# torque & detorque specs 2.0t fsi bpy??? (oil pan and cam cradle)



## JonFsi06 (Mar 31, 2013)

i cant seem to find anything with bpy specs only found new golf r fsi engine stuff. looking for cam cradle and oil pan #s. attempting the cam change and timing at same time myself and is going good for being an rv tech lol. 153.000kms and hpfp lobe didnt feel nice. i have a design and function pdf on the engine but no torque specs in it. torque & detorque procedure and specs is all i need but if someone has a usefull pdf it would be greatly appreciated


----------



## JonFsi06 (Mar 31, 2013)

Nothing?? Everywhere i look it seems everybody is scared to do stuff for themself in regards to this issue.


----------



## A3Performance (Jul 22, 2006)

JonFsi06 said:


> i cant seem to find anything with bpy specs only found new golf r fsi engine stuff. looking for cam cradle and oil pan #s. attempting the cam change and timing at same time myself and is going good for being an rv tech lol. 153.000kms and hpfp lobe didnt feel nice. i have a design and function pdf on the engine but no torque specs in it. torque & detorque procedure and specs is all i need but if someone has a usefull pdf it would be greatly appreciated


If you're doing that kind of work, i think it's time you invest into a Bentley manual.


----------



## Nevaeh_Speed (Jul 9, 2004)

Then what would be the purpose of this forum if you can't even get a few torque specs. I need them too. The 1.8t forum has just about everything needed to do anything to their motor. Seems like more and more people are have an issue with the cylinder head or related parts.


----------



## MFZERO (Mar 13, 2002)

*cam cradle:*
◊Sealant must not be applied too thickly. Wipe off excess sealant if necessary using a lint free cloth.

◊Placing the guide frame in place and tightening the bolts should occur without interruption, since the sealant begins to harden immediately when the sealing surfaces come into contact.

◊Note the expiration date of the sealant.

- Place the guide frame on the cylinder head.

- Gently tighten the bolts working from the inside toward the outside in several stages.

- Then tighten the bolts in the designated sequence to 8 Nm + an additional 90° (1/4) turn.

__Task objective__. Reproduce word for word the part of the torque specs thread that opens with the words containing "- Place the" and closes with "90° (1/4) turn.". The records that come next have nothing to do with the torque specs thread.

__Given records__.
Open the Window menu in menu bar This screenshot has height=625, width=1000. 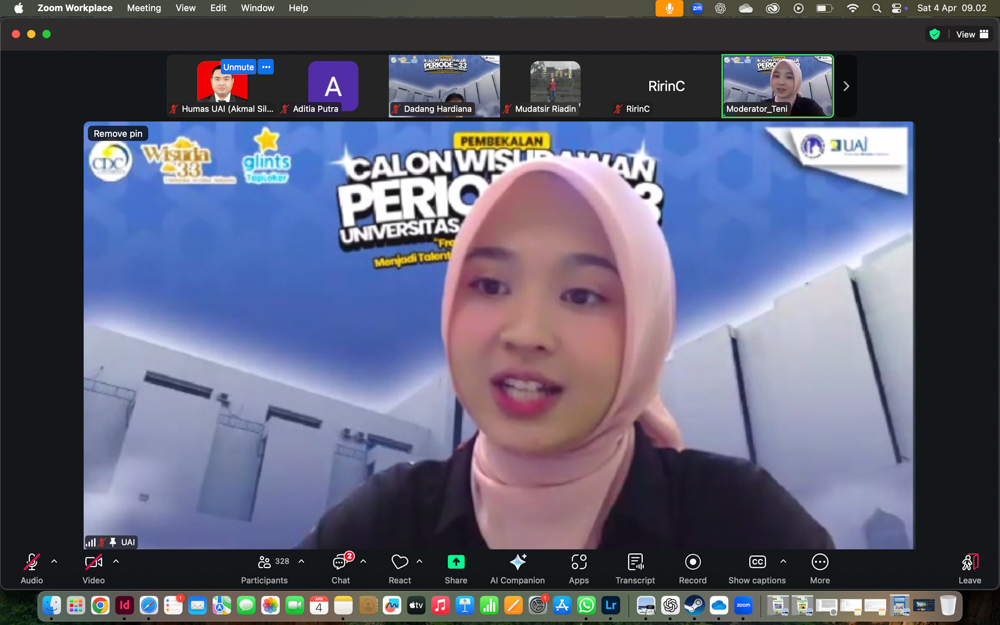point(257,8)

---

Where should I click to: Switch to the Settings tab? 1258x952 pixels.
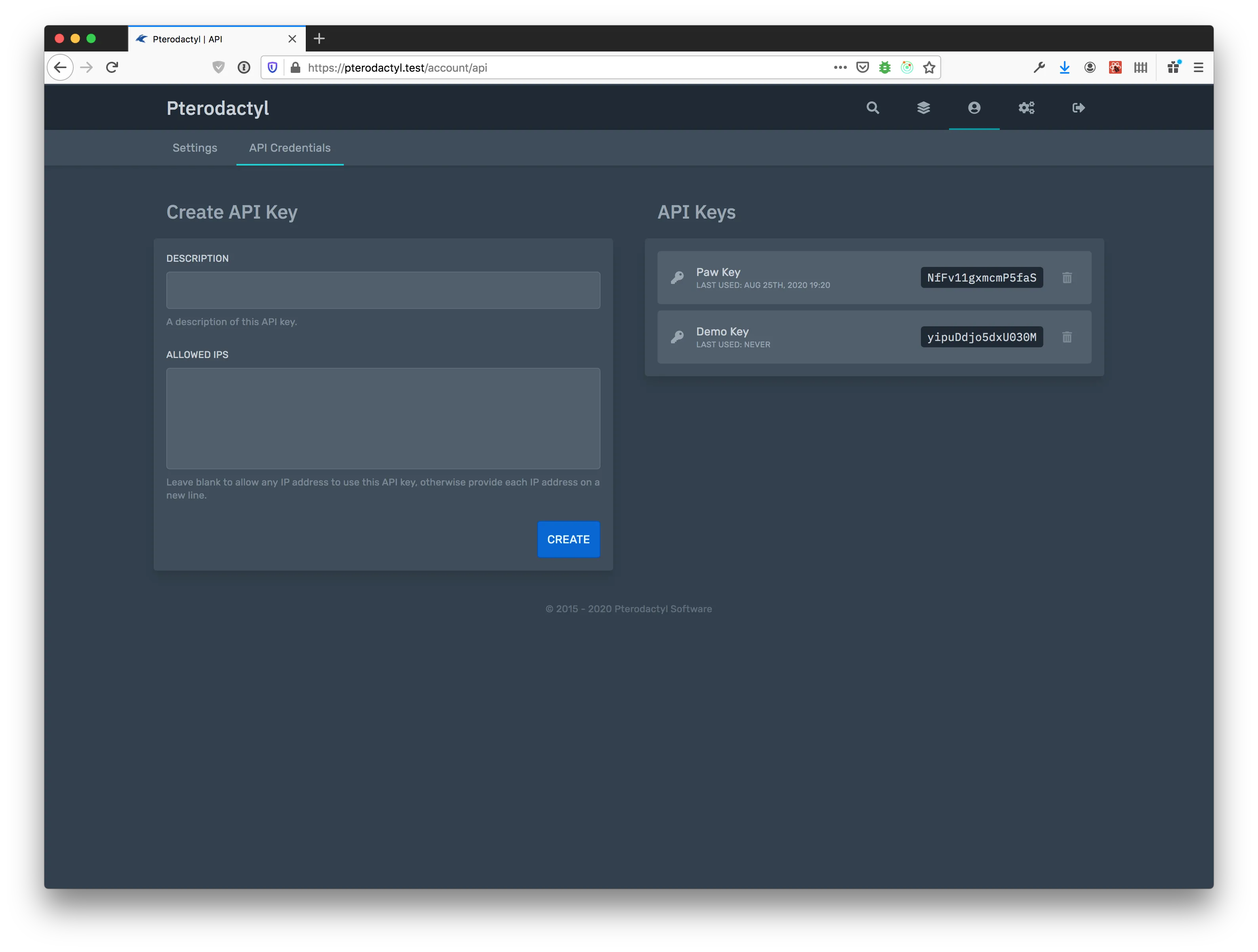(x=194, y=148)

__Exercise output__.
- Place the guide frame on the cylinder head.

- Gently tighten the bolts working from the inside toward the outside in several stages.

- Then tighten the bolts in the designated sequence to 8 Nm + an additional 90° (1/4) turn.